SELECTED PASSAGE:
- Opening Delimiter -

Voices: Bacidore
Where’s the Remote?
With IT Throwing Gasoline on Its Great Wall of Fire to Keep the Villains Out, What’s a Machine Builder to Do?
ControlDesign.com
By Mike Bacidore, Managing Editor
Any IT department worth its bandwidth has built a wall of security that keeps its data communications secure and reliable. So vital is this network that many IT professionals have been known to stack whatever they can find—chairs, desks, any paper documentation, unpaid speeding tickets—into a large pile, creating a protective barrier around the network, and set it ablaze. That’s what a firewall is, right?
OK, we all know that the firewall is not actually a burning heap, designed to scare away would-be network assailants. It is a defensive boundary that doesn’t allow destructive elements, whether they are fire or corporate hackers, beyond it.
Bully for you, IT.
The conflict arises when IT security must be compromised to accommodate things like remote diagnostics or troubleshooting of machines. Experiencing operational downtime is like watching revenue go up in smoke, so the more quickly a machine builder can determine a machine’s woes, the earlier the flames can be extinguished.

- Closing Delimiter -

(Stored items from a collection)
- Opening Delimiter -

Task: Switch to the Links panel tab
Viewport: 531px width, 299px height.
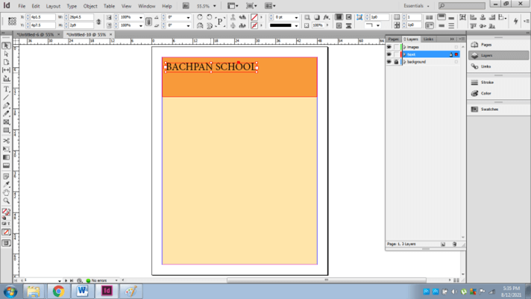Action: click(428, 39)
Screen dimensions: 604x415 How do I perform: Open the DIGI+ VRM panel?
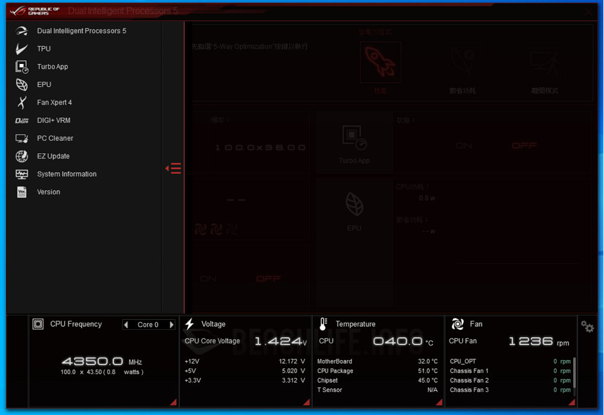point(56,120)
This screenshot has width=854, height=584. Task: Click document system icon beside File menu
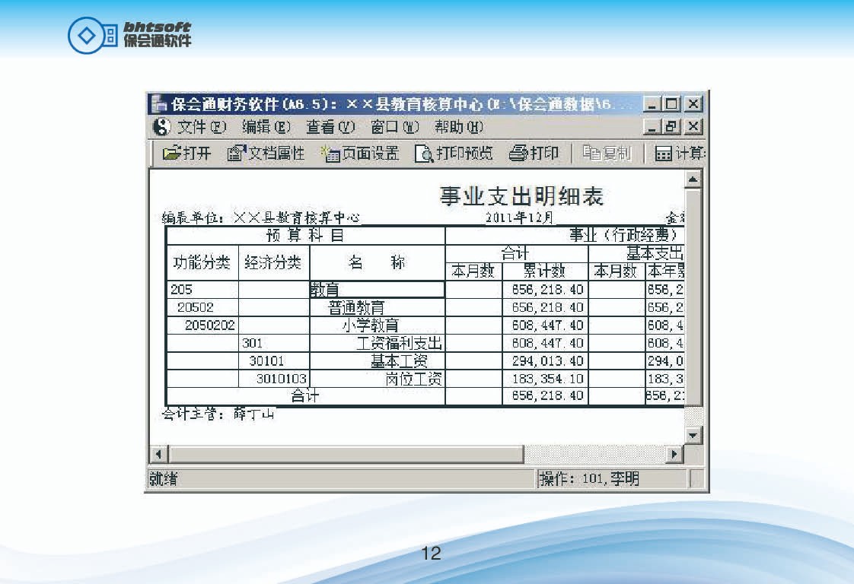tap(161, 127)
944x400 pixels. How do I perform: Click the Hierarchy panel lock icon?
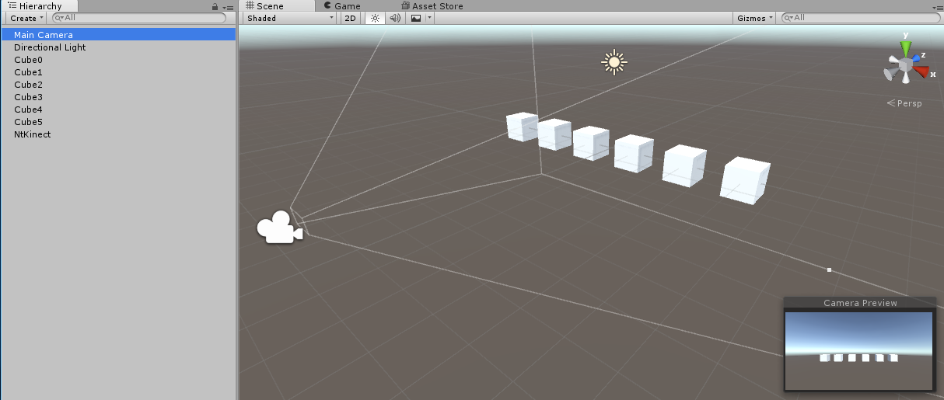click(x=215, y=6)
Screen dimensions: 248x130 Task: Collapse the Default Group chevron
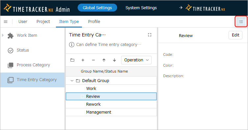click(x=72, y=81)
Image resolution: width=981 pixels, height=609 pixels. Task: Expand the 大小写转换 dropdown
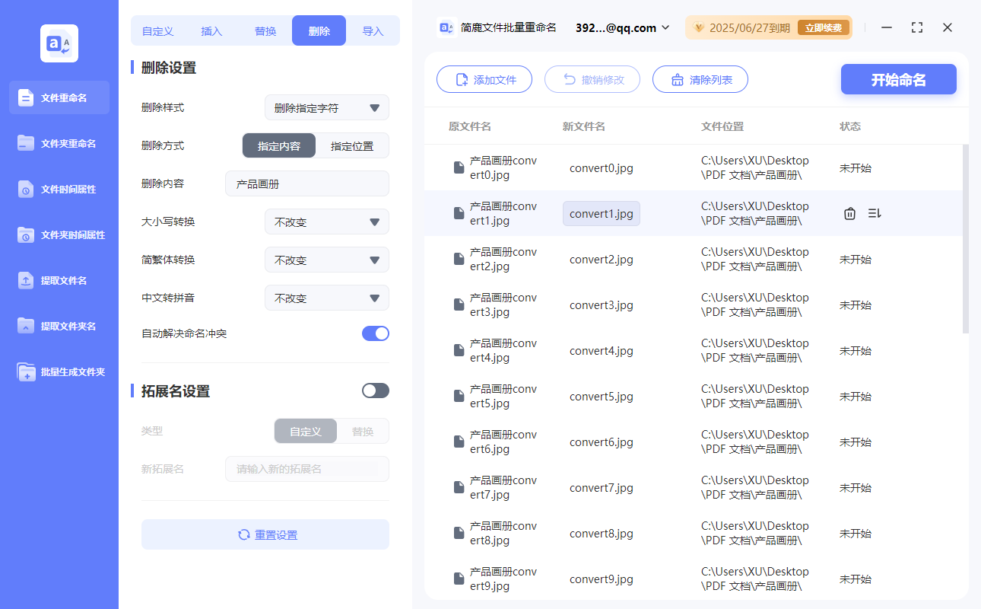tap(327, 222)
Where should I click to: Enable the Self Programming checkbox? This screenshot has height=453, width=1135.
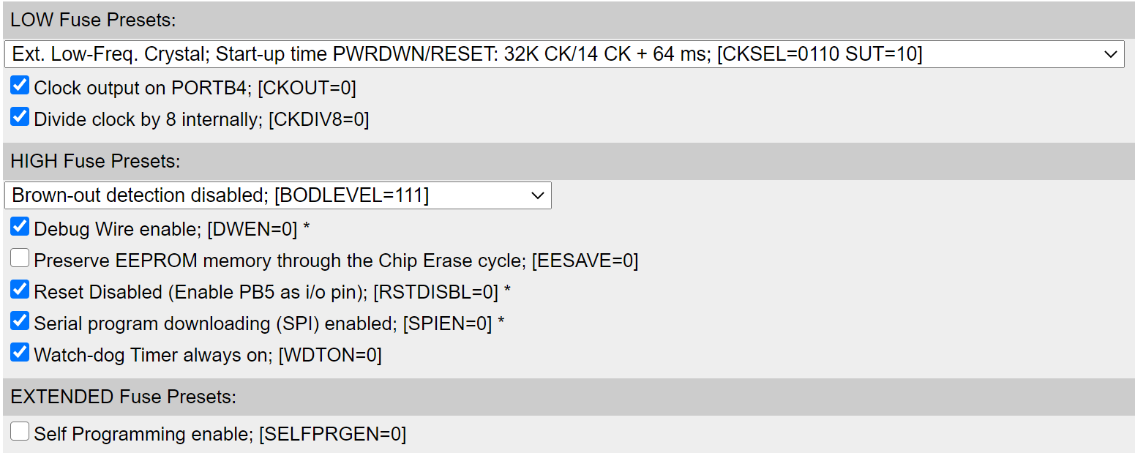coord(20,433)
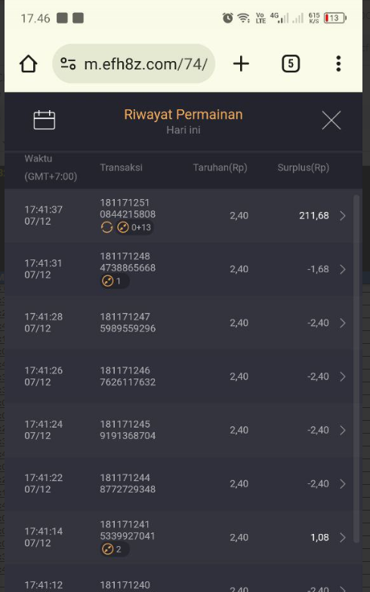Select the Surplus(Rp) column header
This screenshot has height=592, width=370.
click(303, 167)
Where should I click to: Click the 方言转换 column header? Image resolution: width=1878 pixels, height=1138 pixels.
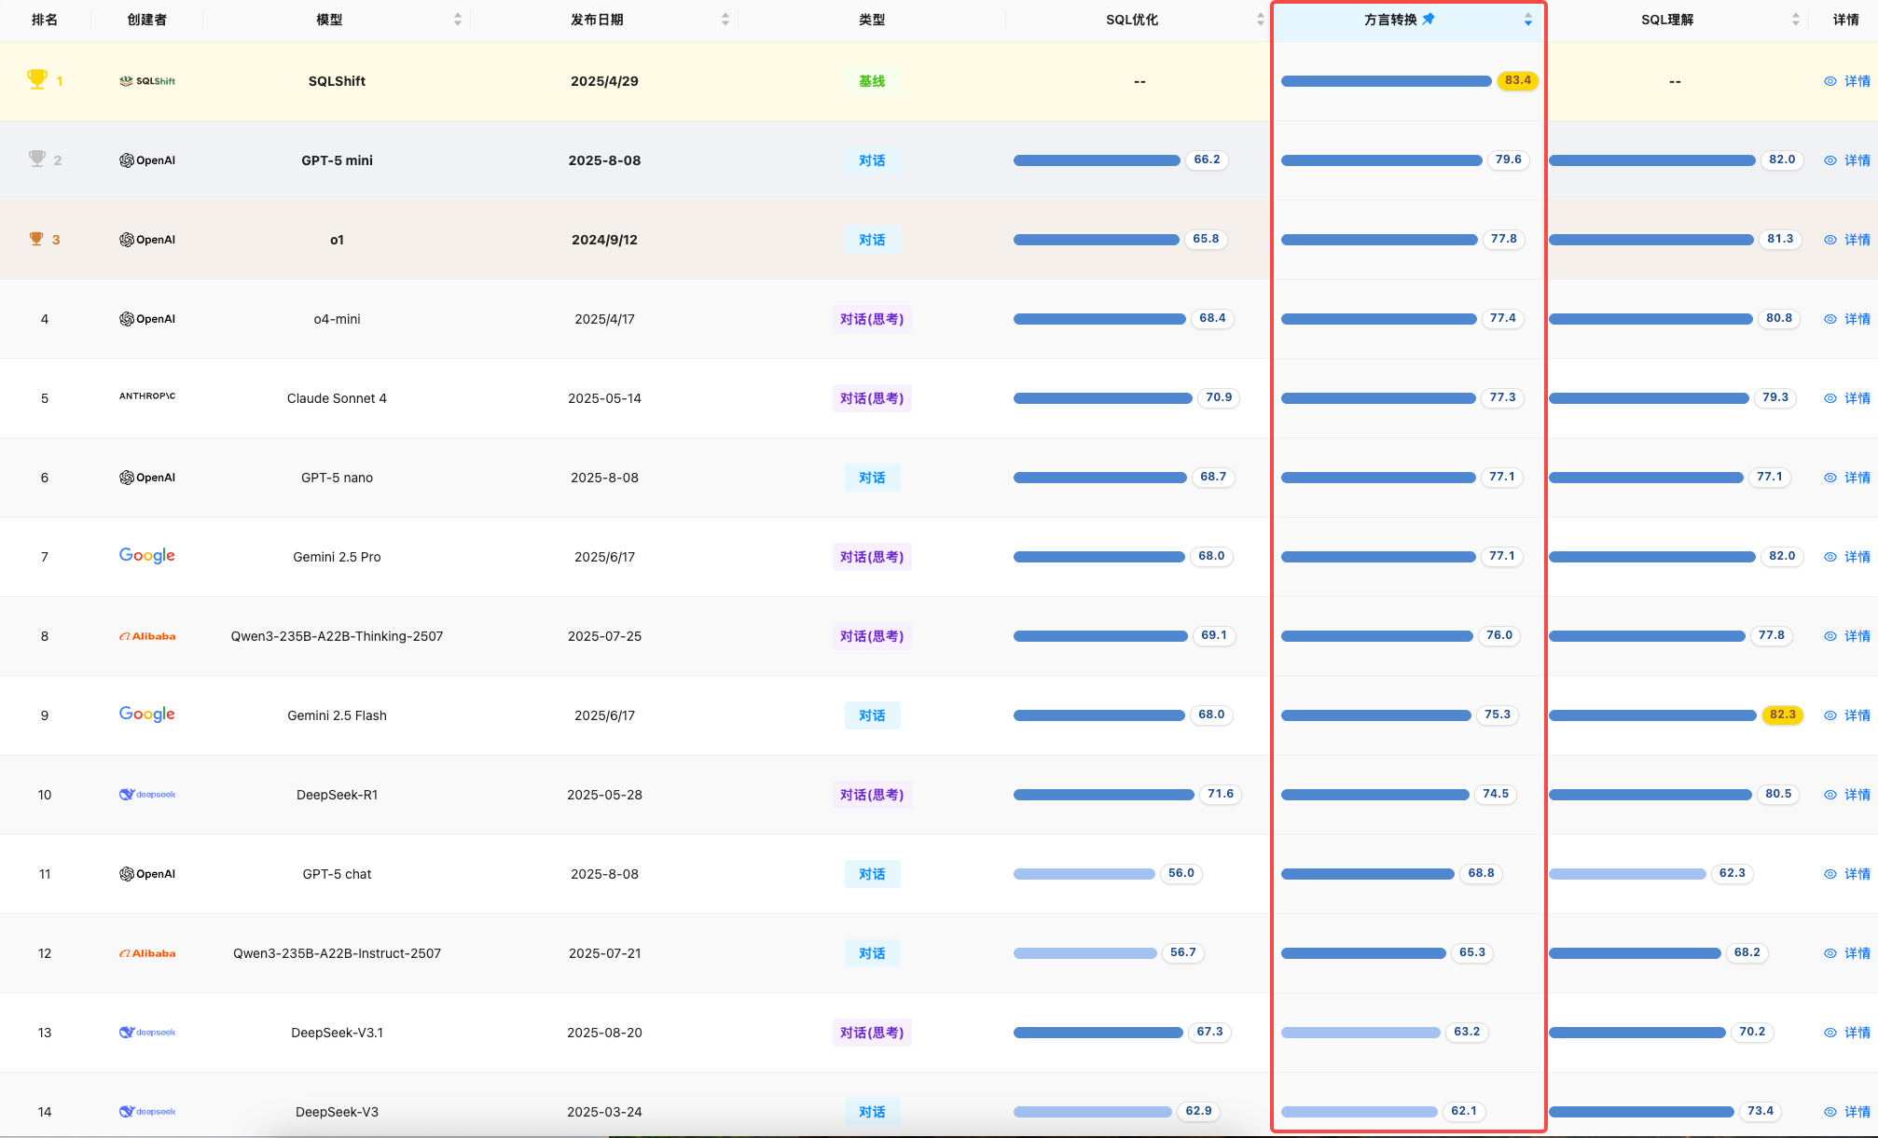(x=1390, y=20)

- Closing Delimiter -

QUESTIONS:
- 1) Reproduce the firewall column, starting at "Bully for you, IT." and ending at "can be extinguished.".
- 2) According to the firewall column, what must IT security be compromised to accommodate?
- 3) Write the next part of the firewall column, picking up after its last sentence.

TASK ANSWERS:
- 1)
Bully for you, IT.
The conflict arises when IT security must be compromised to accommodate things like remote diagnostics or troubleshooting of machines. Experiencing operational downtime is like watching revenue go up in smoke, so the more quickly a machine builder can determine a machine’s woes, the earlier the flames can be extinguished.

- 2) Things like remote diagnostics or troubleshooting of machines.

- 3)
In 2005, we surveyed our audience and discovered that 38% had incorporated Web-based remote monitoring on installed machines. Of the respondents who said they hadn’t, the biggest hurdle (26%) was that customers wouldn’t allow them through the firewall.
Fast forward to 2008 with the same set of survey questions. We see a 10% increase in the number of participants who have already incorporated Web-based remote monitoring. But what’s interesting is that the portion of machine builders blaming their customers’ firewalls also increased, from 26% to 33%. While these surveys aren’t scientific, the results confirm that IT is on increased alert for potential security breaches.
In mid-size enterprises, 61% reported a hacker or unauthorized intrusion of a user machine, network or server over the past year, according to the fourth annual IT security study by Amplitude Research. This was a significant jump from the 49% that reported an intrusion in the previous year. So, with IT throwing gasoline on its great wall of fire to keep the villains out, what’s a machine builder to do?
One company, Wilmington Machinery, Wilmington, N.C., learned how to be fireproof when it needs to be.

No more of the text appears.